**Information supplied:**
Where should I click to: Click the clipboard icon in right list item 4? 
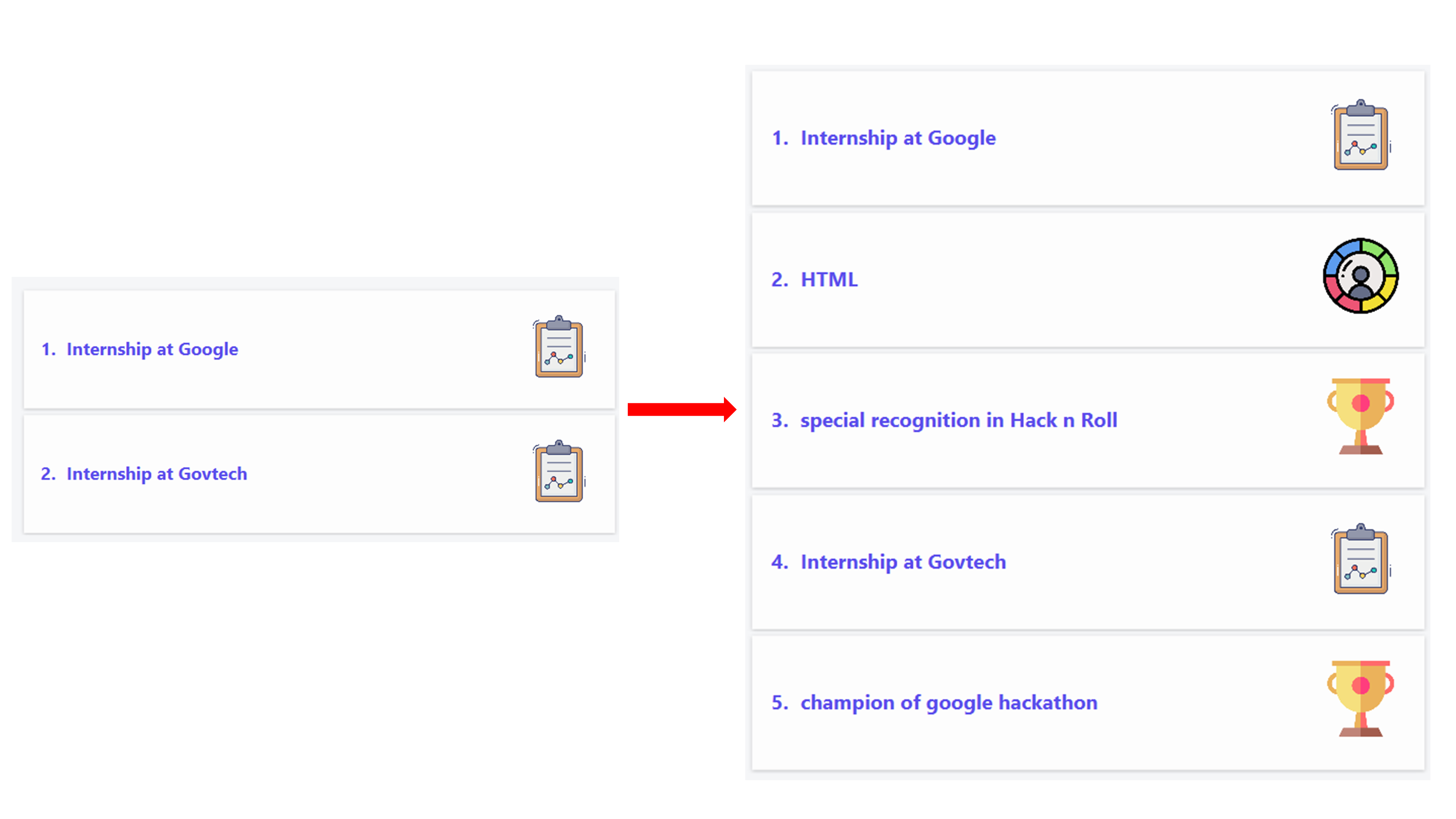click(x=1361, y=558)
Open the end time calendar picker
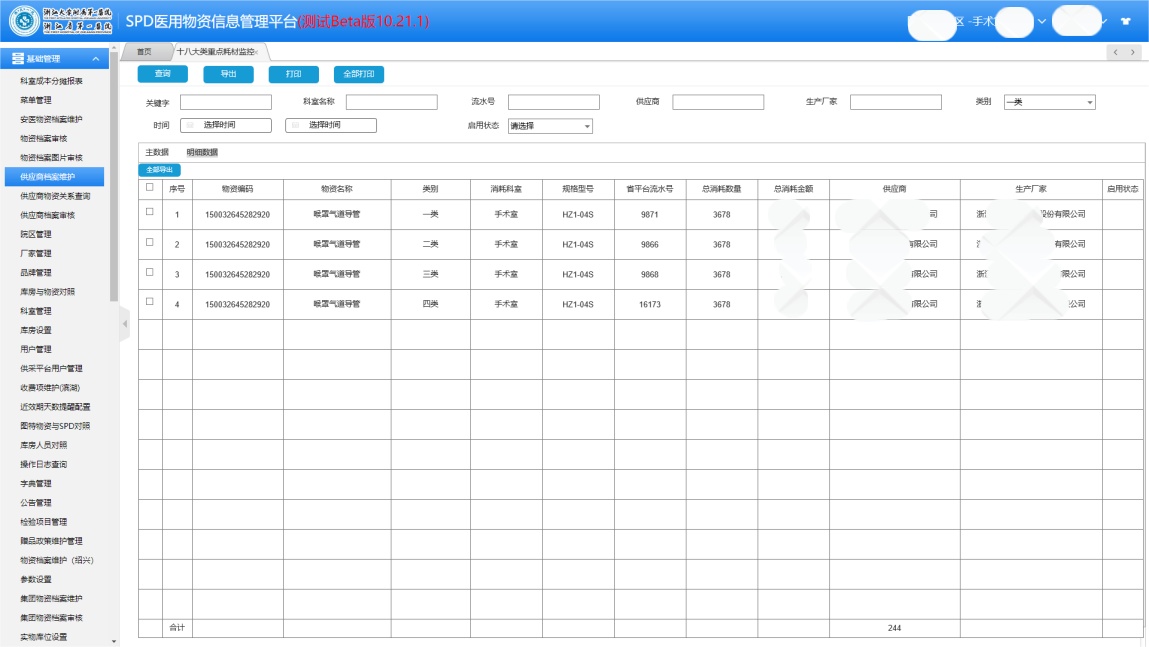This screenshot has width=1149, height=647. coord(295,125)
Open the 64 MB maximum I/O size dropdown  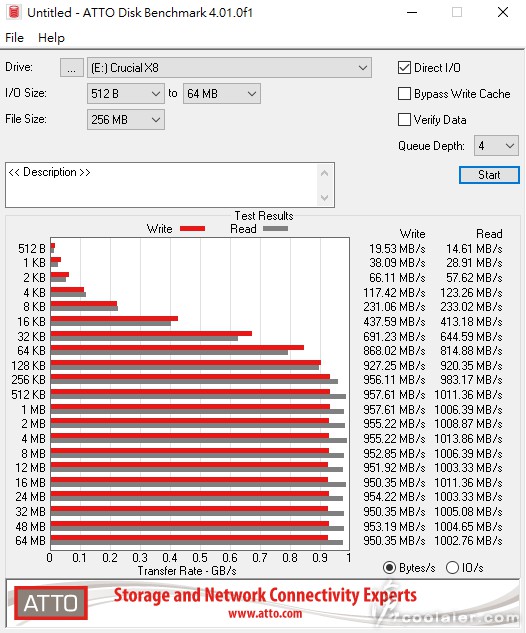[x=222, y=94]
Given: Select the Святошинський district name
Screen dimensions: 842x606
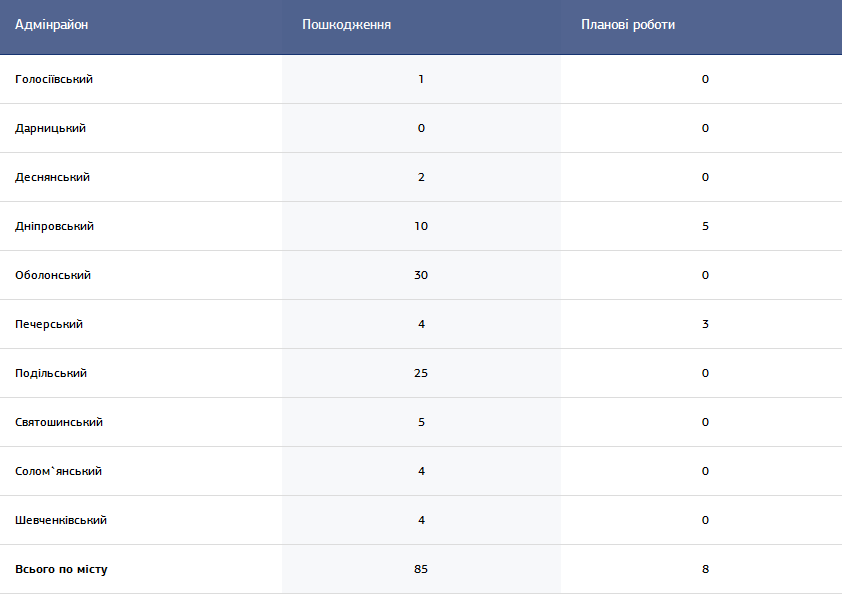Looking at the screenshot, I should [59, 422].
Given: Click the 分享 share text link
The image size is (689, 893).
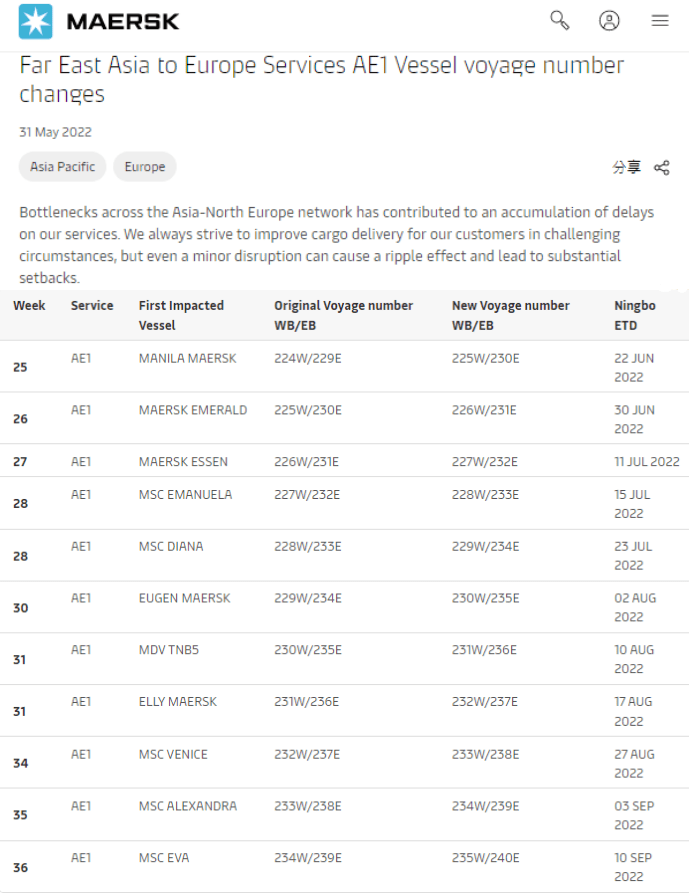Looking at the screenshot, I should 627,167.
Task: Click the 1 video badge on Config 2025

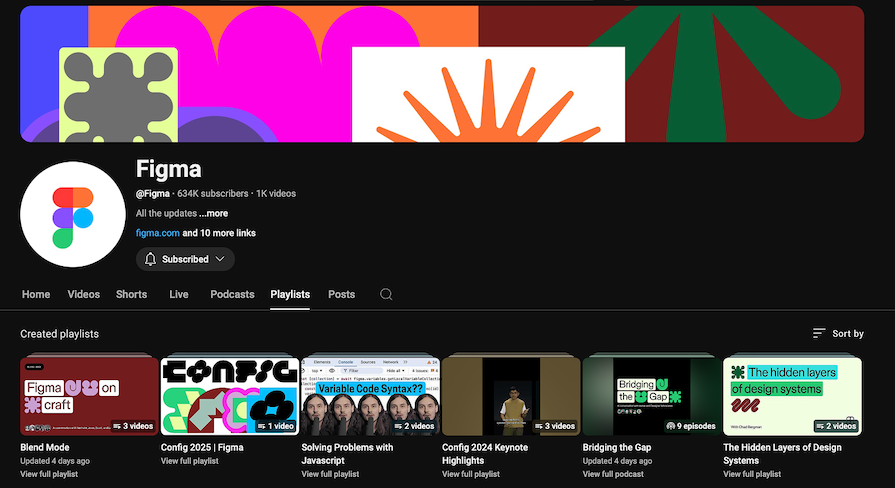Action: click(x=275, y=425)
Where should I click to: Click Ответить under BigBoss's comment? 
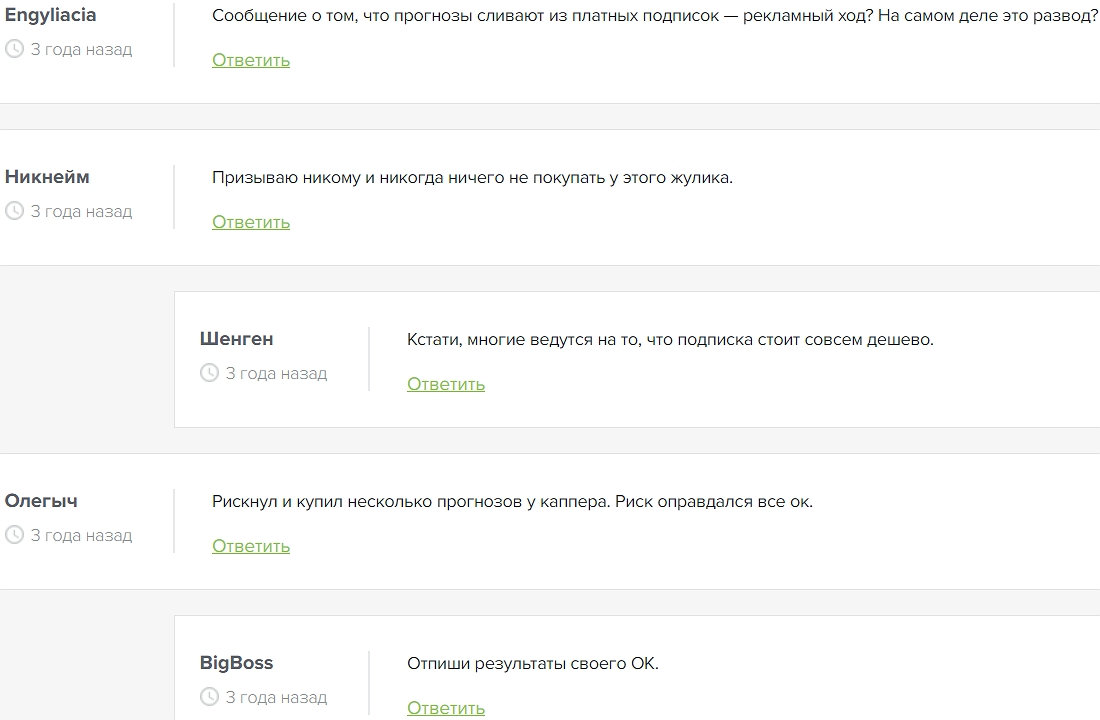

**Objective:** Rewrite the stretch from the line containing "Given: Click the 分享 share text link" through the end of the data, putting "video tag" in place of "video badge" and keeping everything else the same. Leave the pictures out.

**Problem solution:**
Given: Click the 分享 share text link
The image size is (689, 893).
Looking at the screenshot, I should 627,167.
Task: Click the 1 video tag on Config 2025

Action: click(x=275, y=425)
Where should I click to: Click Ответить under BigBoss's comment? 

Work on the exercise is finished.